▶ Task goal: Write out only the final part of the records below. It begins with the line that contains "The width and height of the screenshot is (1200, 638)." and ends with the last line.

▶ Stored data:
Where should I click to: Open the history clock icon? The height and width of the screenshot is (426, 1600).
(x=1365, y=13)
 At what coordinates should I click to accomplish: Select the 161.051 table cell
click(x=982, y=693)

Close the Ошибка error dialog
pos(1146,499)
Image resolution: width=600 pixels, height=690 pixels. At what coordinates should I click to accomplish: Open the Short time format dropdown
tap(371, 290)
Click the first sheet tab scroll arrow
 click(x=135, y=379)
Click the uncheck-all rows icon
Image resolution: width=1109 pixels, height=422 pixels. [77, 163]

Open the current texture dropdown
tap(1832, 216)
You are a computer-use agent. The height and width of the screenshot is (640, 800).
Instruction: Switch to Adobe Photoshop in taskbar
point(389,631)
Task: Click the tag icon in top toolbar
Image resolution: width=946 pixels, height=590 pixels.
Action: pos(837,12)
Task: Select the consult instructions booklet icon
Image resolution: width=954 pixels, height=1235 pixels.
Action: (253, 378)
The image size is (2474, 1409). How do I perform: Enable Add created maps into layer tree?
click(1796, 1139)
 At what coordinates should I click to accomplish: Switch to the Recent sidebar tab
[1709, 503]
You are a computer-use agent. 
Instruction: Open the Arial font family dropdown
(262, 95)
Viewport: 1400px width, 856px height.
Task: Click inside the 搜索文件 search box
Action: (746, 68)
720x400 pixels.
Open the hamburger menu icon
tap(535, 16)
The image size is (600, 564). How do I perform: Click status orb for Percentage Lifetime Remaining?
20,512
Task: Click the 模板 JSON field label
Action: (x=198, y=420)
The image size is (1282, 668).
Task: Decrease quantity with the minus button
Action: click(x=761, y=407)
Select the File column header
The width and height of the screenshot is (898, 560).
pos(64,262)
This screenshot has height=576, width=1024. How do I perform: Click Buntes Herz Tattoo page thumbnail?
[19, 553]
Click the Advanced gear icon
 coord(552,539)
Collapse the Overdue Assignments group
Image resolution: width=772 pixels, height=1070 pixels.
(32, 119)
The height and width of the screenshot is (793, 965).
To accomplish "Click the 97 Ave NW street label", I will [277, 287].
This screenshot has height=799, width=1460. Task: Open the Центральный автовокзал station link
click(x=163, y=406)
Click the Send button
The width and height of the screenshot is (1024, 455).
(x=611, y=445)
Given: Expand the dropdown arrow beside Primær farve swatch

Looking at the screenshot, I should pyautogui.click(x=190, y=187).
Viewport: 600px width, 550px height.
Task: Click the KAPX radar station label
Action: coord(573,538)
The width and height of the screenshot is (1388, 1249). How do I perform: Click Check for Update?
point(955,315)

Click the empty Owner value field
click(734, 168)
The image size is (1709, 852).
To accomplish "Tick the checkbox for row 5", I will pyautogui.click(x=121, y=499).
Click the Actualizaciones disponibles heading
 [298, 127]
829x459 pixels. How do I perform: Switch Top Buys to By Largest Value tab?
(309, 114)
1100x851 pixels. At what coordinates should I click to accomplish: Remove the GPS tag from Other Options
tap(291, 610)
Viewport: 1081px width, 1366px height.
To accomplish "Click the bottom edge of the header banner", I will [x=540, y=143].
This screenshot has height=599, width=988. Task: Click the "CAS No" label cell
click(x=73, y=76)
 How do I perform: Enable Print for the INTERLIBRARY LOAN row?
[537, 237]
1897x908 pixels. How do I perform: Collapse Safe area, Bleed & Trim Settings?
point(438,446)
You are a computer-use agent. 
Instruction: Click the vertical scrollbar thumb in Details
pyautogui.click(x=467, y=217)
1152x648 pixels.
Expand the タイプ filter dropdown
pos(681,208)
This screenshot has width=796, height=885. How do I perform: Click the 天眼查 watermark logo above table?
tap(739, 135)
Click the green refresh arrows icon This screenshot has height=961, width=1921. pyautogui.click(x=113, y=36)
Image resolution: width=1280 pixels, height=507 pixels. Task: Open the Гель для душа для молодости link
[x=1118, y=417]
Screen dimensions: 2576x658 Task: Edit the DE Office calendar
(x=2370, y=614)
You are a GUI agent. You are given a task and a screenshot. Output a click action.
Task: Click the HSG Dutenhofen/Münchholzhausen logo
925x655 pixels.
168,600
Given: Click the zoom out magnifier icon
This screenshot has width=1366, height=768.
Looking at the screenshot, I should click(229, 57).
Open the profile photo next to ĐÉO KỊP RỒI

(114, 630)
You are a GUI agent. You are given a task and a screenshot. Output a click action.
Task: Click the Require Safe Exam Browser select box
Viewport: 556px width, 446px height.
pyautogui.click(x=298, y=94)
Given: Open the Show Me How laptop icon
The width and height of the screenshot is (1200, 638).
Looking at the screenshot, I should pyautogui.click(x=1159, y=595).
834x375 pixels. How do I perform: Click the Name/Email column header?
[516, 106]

▶ Written response:
The width and height of the screenshot is (1200, 638).
Looking at the screenshot, I should pyautogui.click(x=1159, y=595).
834x375 pixels. How do I perform: Click the Name/Email column header?
[516, 106]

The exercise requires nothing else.